The Search platform team had recently launched GDPR compliant Cross Product User Search for powering mentions and user pickers in Confluence, Jira/Jira Service Desk, and Bitbucket. Many of the learnings from this project were immediately incorporated into the new Search Index:

Common libraries were reused from the user search indexer, allowing us to quickly get event processing and indexing in Elastic Search working.
Expertise developed in building the User Search service enabled us to move quickly, particularly in designing with Elastic Search, and work around already familiar nuances and shortcomings of this service.

On the Confluence side, we were able to use our learnings from integrating with User Search to follow the same integration and rollout strategies – for example, we use shadow mode for safer rollout, comparators, and resiliency to ensure we didn't lose events, and even added circuit breaker to protect our downstreams. We also had effective monitoring so we could easily track the progress of our integration.

Use shadow and incremental rollout strategies

We managed our rollout slowly and incrementally using feature flags. This allowed us to validate functionality as we were developing with minimal customer impact. Our lesson is that we should have done even more of this across our features to ensure parity and allow for even more soaking time to catch all the edge case issues.

Run blitz test with all stakeholders

A blitz is where a number of cross-functional team members sit together and use a staging or test prod tenant in order to validate the various functionalities impacted by new changes. We did run blitz test but only with two teams.

Our lesson is that we should have run blitz tests with representatives from all the stakeholder teams as well, to ensure all scenarios, especially edge cases, were fully tested.

What's new?

Better relevance-based ranking with things like recency
Highly scalable services which can handle heavy traffic
Data residency compliance for the search index
We also transitioned to cursor-based pagination for search results
Some newly supported filters in advanced search, for example:
1. search by ancestor
2. searching only by the title

Summary

Overall, in migrating our search service we focused on building for reliability, latency, scale, and iterable improvements. This allowed us to achieve the following.

We had a major performance improvement, particularly in the upper-right search box and the advanced search experience. Before the latencies were ~1800ms@p95 E2E, now our latencies sit around 900ms@p95. We have also done load tests and verified we support scale for our 10k tier customers and beyond.

We were able to achieve Zero Downtime failover by maintaining multiple active indices allowing us to seamlessly failover to an alternate index for search traffic if a region is down.
We have leveraged the search platform for relevance improvements as mentioned above by rolling out successful boosting features like space affinity and principal boosting as well as signals like recency. We have many new initiatives in the pipe to continue improving this experience, including better recall and popularity signals.
We built a reusable search platform that can be used by multiple Atlassian products which can rely on Search expertise and build a common pipeline for all types of content.
We reduced our overall cost from being a self-hosted Atlassian Managed Elastic Search cluster to AWS-managed Service costs with optimal sharding.
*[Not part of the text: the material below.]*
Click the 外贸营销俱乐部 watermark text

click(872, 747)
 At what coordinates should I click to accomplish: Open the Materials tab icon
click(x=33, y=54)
What's next for Search at Atlassian?

The search platform team and product teams will be working together over the next year to leverage our infrastructure and improve search in Confluence and other products on the platform. We plan on doing this through rapid experimentation and the addition of new signals as well as ensuring compliance and reliability at scale for our largest customers. At the same time, we will simplify the process for reusing this platform in more products and experiences so that search improves across the board.